Sick Building Syndrome (SBS) is a syndrome of symptoms that can be observed after exposure to chemical, biological or other toxic substances. Occupants of a structure experience acute health and comfort ill effects that appear to be linked to time spent in a building, but no specific illness or cause can be identified. The complaints may be localized in a particular room or zone, or may be widespread throughout the building. Most of the time, the levels of these reported or measured substances are actually okay for most. But because everyone is different, some people can really have a hard time. There are a myriad of symptoms, most being non-specific as you would expect; nevertheless, they can be debilitating.
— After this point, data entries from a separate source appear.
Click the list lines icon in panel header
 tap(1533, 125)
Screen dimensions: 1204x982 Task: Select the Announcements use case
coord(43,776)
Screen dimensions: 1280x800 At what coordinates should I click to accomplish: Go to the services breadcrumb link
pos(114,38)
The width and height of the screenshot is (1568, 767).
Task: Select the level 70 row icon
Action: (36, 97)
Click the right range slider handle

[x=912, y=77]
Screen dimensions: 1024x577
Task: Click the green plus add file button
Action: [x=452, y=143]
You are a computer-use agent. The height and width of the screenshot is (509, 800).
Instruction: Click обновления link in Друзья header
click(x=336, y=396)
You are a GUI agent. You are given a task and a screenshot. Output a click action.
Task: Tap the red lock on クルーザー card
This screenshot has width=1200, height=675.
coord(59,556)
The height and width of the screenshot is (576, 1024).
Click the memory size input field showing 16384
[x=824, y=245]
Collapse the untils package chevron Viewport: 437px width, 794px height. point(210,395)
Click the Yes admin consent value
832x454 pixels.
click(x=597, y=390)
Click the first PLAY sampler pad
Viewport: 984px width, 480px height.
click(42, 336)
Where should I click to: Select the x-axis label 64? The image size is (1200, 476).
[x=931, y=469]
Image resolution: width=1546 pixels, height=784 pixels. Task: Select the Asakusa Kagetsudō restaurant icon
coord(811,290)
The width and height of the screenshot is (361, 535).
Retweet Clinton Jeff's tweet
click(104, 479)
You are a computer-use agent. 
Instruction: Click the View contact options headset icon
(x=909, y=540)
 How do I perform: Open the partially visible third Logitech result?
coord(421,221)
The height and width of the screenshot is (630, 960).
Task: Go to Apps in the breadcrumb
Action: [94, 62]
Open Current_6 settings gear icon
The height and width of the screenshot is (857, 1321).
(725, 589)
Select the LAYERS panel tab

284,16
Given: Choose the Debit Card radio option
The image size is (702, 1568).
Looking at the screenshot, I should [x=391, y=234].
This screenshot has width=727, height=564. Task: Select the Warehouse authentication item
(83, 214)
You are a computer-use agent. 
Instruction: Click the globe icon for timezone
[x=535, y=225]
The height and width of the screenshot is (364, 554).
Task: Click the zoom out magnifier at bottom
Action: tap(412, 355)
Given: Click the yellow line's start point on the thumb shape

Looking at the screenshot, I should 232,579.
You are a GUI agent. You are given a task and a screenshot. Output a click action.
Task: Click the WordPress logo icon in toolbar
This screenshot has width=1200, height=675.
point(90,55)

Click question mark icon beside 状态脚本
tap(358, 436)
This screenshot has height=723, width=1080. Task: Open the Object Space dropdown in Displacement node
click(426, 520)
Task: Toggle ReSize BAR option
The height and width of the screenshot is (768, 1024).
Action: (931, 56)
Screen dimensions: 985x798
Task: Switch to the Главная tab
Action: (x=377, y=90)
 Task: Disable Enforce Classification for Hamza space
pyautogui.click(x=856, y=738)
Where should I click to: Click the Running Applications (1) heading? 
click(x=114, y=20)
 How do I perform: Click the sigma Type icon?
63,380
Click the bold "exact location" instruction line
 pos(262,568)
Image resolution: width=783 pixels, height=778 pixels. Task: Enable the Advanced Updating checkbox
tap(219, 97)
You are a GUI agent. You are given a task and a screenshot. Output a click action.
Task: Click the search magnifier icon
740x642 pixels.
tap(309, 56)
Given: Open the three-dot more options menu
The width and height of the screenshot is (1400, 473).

The symptoms include fatigue, eye, nose or throat irritation, respiratory problems, dizziness, headache, muscle pain, memory problems, mood swings, skin rashes, nausea, vomiting, diarrhea, and confusion just to name a few.

Poor building ventilation seems to play a part, as well as many indoor air pollutants such as adhesives, carpeting, upholstery, manufactured wood products, copy machines, pesticides, and cleaning agents, including formaldehyde. We also have to include the omnipresent tobacco smoke.

Studies show that women between the ages of 30 and 50 are more likely to develop the symptoms and these symptoms are also more common among military personnel, particularly Gulf War veterans. Some speculate that it is an immune response similar to allergies. Others say that the symptoms stem from an extreme sensitivity to certain smells. It’s possible that conditions such as depression and anxiety play a role. There are no proven treatments; some doctors prescribe antidepressants, like Prozac, but my goal in treatment is 2 fold. I treat specific symptoms, such as headaches, and then most importantly, I remove the person from the building. People often find solutions on their own, but the extreme action of quitting a job is not feasible option for most working Americans.

If you must remain in the building, I recommend that you inquire to see if an indoor air quality investigation has ever been performed. If not, request one.  The one thing that you can’t do if you have these symptoms is act like they don’t exist.